[Dataset records]
========================

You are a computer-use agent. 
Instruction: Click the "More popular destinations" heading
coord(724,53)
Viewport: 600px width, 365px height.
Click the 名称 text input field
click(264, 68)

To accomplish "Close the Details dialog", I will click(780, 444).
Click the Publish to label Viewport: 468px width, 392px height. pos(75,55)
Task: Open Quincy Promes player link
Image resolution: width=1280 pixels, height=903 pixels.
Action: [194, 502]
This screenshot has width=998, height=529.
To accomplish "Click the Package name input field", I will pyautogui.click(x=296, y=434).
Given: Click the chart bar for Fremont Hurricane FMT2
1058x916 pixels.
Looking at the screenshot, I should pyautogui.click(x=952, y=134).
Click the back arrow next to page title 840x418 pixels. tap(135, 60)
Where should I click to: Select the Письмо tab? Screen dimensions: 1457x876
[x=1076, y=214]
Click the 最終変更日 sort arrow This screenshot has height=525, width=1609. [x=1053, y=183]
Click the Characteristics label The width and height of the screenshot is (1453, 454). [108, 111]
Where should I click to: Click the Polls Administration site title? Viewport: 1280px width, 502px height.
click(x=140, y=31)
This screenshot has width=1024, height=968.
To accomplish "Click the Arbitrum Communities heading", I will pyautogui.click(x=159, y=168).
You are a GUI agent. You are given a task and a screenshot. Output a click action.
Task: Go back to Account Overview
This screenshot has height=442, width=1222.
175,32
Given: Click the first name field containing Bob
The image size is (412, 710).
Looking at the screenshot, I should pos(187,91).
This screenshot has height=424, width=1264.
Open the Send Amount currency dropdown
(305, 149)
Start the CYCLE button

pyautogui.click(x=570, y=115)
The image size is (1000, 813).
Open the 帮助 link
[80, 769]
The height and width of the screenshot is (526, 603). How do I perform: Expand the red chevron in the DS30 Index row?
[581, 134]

========================

__ASSIGNED TASK__
Could you return all lines from the data above that contain the string "arrow"?

__WRITTEN SOLUTION__
Click the back arrow next to page title 840x418 pixels. tap(135, 60)
Click the 最終変更日 sort arrow This screenshot has height=525, width=1609. [x=1053, y=183]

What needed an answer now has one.